Une requête pour autorisation d'exercer un recours collectif qui pourrait compter plus de 640 personnes a été déposée le 12 juin à la Cour Supérieure du district de Beauharnois.

La mauvaise expérience qu'avait vécue Lise Brouard, une des principales requérantes, à l'automne 2005, est à l’origine de ce recours.

Elle raconte comment les employés l'ont immobilisée en utilisant la combinaison Argentino lors d'un séjour à l'aile psychiatrique.

La femme affirme qu'on l'a retenue contre son gré et qu'on lui a fait vivre une forme de torture.

Elle aurait été privée d'eau et de nourriture pendant des périodes de 11 heures.
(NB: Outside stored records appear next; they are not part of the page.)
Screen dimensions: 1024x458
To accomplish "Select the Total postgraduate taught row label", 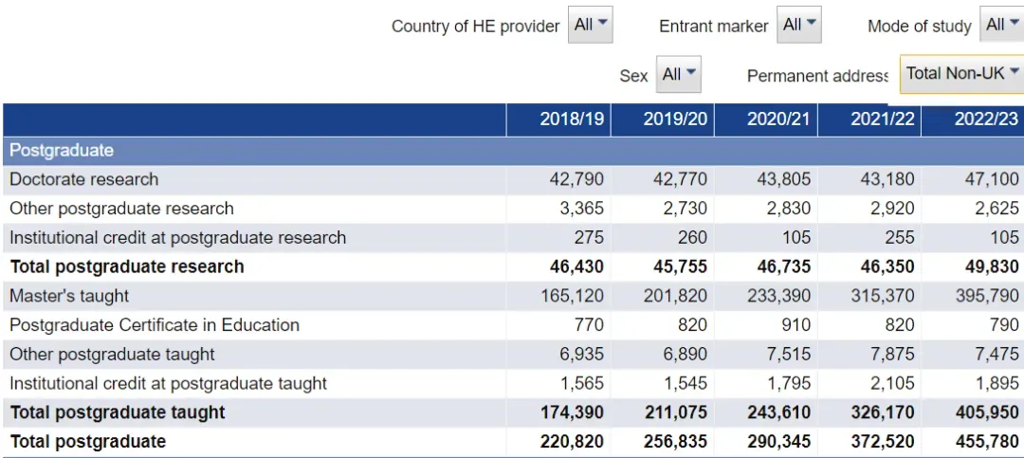I will coord(118,412).
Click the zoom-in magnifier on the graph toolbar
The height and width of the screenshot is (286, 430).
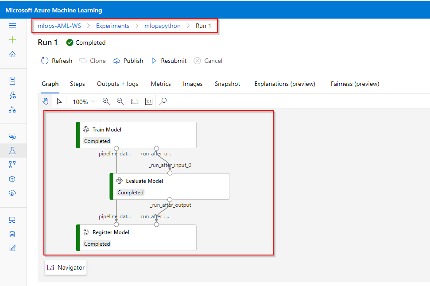coord(105,101)
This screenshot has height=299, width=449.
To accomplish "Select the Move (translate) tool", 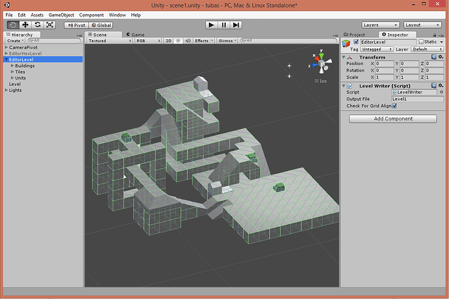I will (x=25, y=25).
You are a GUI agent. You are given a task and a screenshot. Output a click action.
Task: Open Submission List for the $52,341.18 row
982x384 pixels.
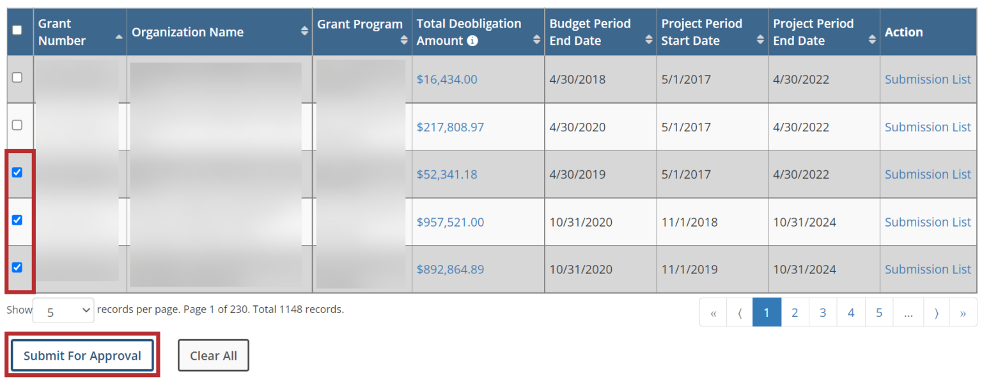928,175
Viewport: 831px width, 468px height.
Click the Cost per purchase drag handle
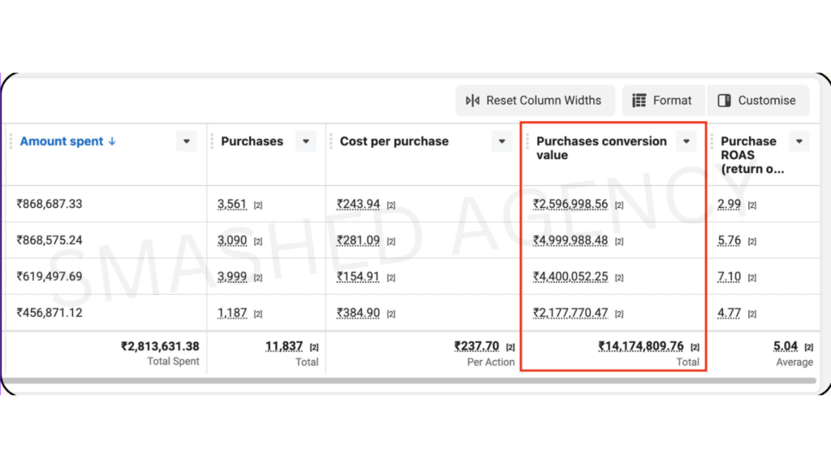click(331, 141)

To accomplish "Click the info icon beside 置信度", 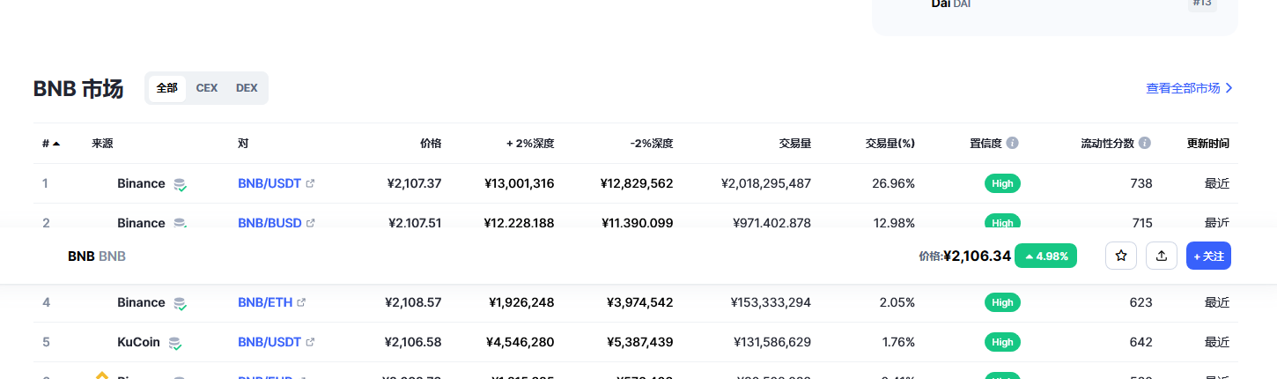I will point(1013,143).
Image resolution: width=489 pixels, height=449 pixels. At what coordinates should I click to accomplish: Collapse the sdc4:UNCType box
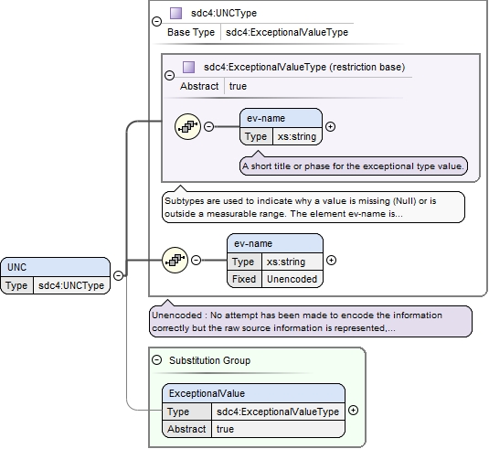tap(156, 21)
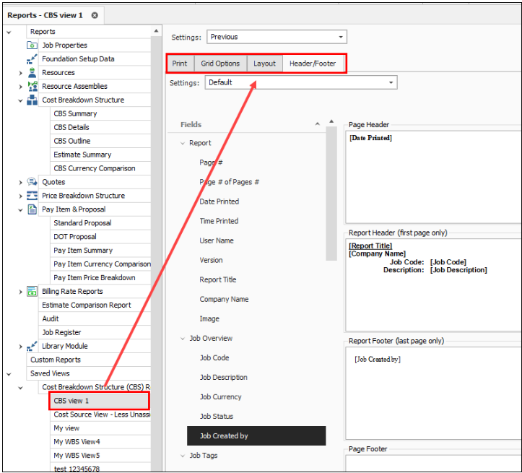This screenshot has height=473, width=522.
Task: Click the Price Breakdown Structure icon
Action: [32, 196]
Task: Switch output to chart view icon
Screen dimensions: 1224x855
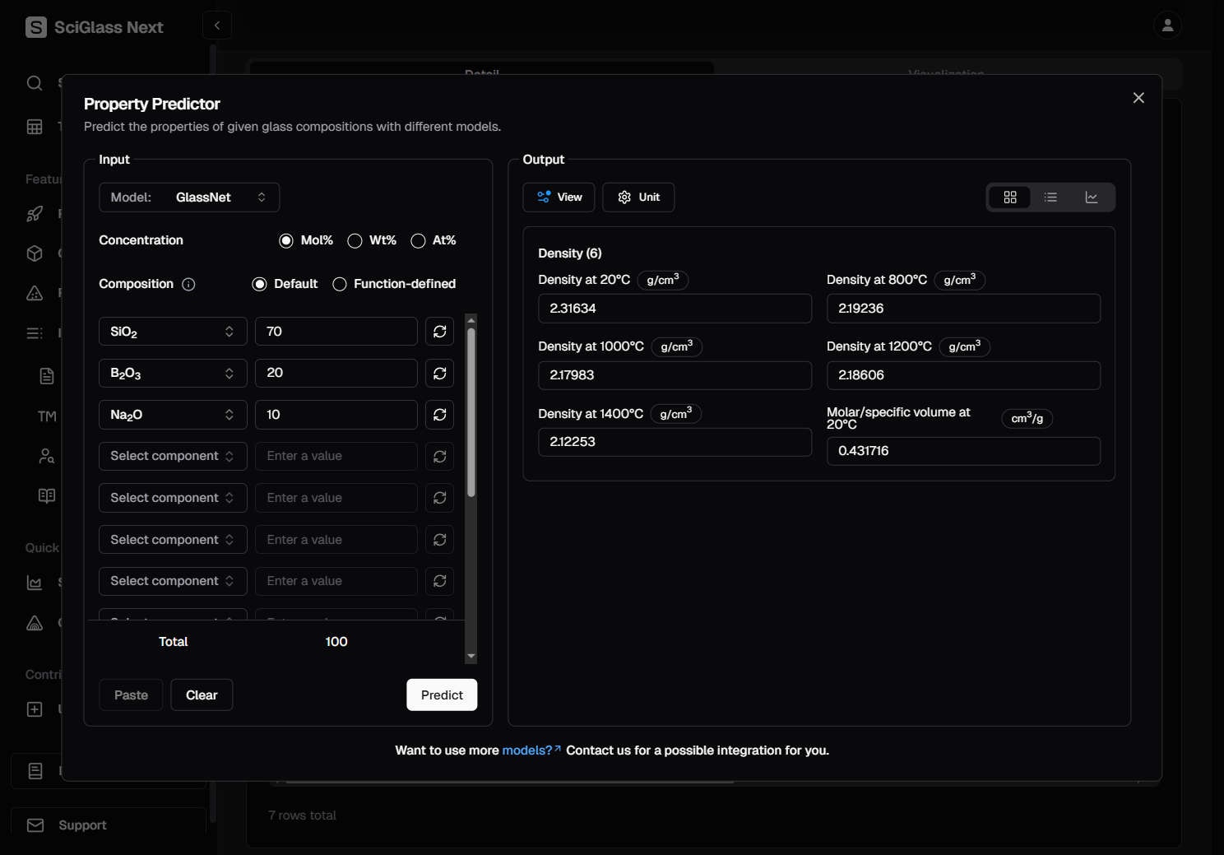Action: tap(1092, 197)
Dans son rapport, le Protecteur du citoyen avait signalé que le comportement de la patiente ne justifiait pas une mesure du genre.

Pendant son séjour d'un mois à l'hôpital, Mme Brouard aurait été placée en isolement sept fois, parfois pendant 11 heures.

Le rapport du Protecteur du citoyen avait noté que l'hôpital a déjà été blâmé pour des cas similaires dans le passé.

Depuis le dépôt du rapport, la politique sur la contention et l'isolement a été revue. Les médecins et le personnel auraient été formés aux nouvelles techniques.

Un juge de la Cour supérieure se penchera sur le dossier au mois d'août pour autoriser ou non le recours collectif.